A $15 million school construction project is being let by a local board of education, and you really want this contract. Your team has been working relentlessly over the past week to accurately estimate the project and provide the school board with the most competitive price possible. You’ve sharpened your pencil, and reduced your margin to virtually nothing in the hopes of landing this project. Time to submit your proposal, fingers crossed…
…Well, the bid opening has now come and gone, and unfortunately, it looks like the work is going to be awarded to one of your competitors. However, you believe there was an irregularity in the bidding process, and the more you think about it, the more you want to contest what you consider to be an unjust result. Should you sue in an attempt to stop the contract from being awarded to your competitor?
The answer to that question depends substantially on the severity of the irregularity you’re concerned about.
That’s because local awarding authorities in North Carolina have a tremendous amount of discretion in the awarding of public contracts. While it is true that single-prime contracts with an estimated value greater than $300,000 ($500,000 for state agency and UNC-system projects) must be awarded to the “lowest responsible bidder” as a matter of statutory law, our courts, in the absence of fraud or palpable abuse of discretion, will not upset a local government’s awarding of a construction contract. See Mullen v. Town of Louisburg, 225 N.C. 53, 33 S.E.2d 484 (1945). That abuse of discretion standard can be tough to satisfy, and makes formal bid protests — i.e., lawsuits aimed at preventing an award of a construction contract to your competitor — substantially difficult to win in the Old North State. Specifically, local authorities enjoy a tremendous amount of discretion in determining which bidders are “responsible,” and are within that discretion, for example, when they deprive an apparent low bidder of a project award based on a finding of irresponsibility.
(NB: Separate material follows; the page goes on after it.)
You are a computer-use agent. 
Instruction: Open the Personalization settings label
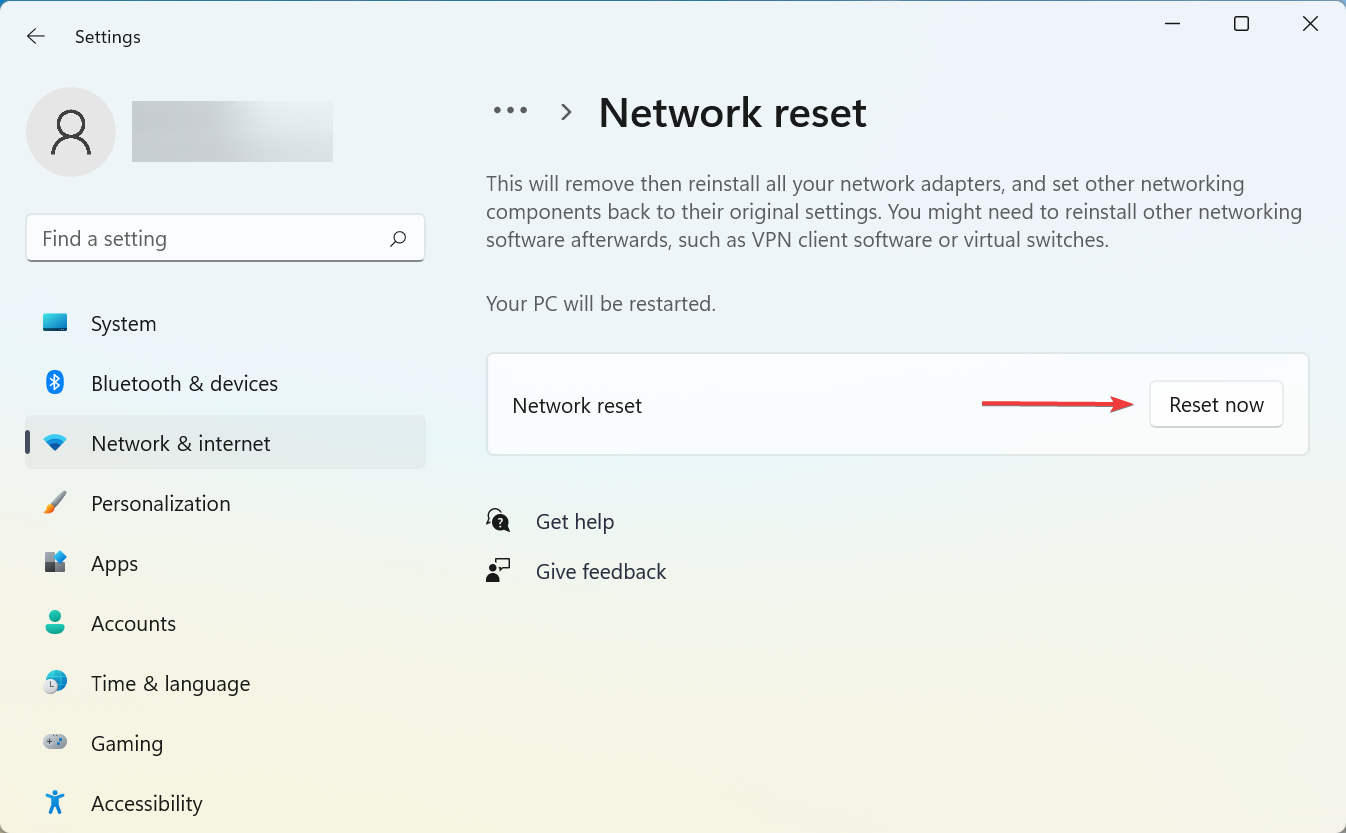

Conduct by the awarding authority in direct contravention of the public bidding statutes (found at Chapters 143-128 and 143-129 of the North Carolina General Statutes) likely would be considered an abuse of discretion and satisfy the standard. Trouble is, blatant statutory violations rarely occur. Rather, the irregularities I tend to hear about involve facts suggesting an imperfect bidding process — but not necessarily so egregiously imperfect as to warrant judicial reversal of a public official’s decision-making under the applicable abuse of discretion standard.
Bottom line, analyzing the potential merits of a bid protest is a fact-intensive exercise requiring the assistance of counsel. If you think your facts might support blocking the award of a construction contract, it is absolutely essential that you contact an attorney right away. Once the prime contract is signed, the work is likely forever beyond your reach, and even a successful bid protest would likely yield only your bid preparation costs. So time is of the essence. If you think you may have solid grounds for challenging a public bid, contact an attorney immediately to discuss your legal options.
2 responses to “Bid Protests: Look Before You Leap”
Thank you for posting on a salient issue that is happening in Georgia as well–particularly by the local municipalities. In an effort to help their own communities by putting local contractors to work, they appear to be ignoring their own rules in order to grant preferential treatment. We have clients who refrain from bidding for certain local governements knowing that their bids will be rejected regardless of the bid amount or their competitors will be given second chances to bid closer.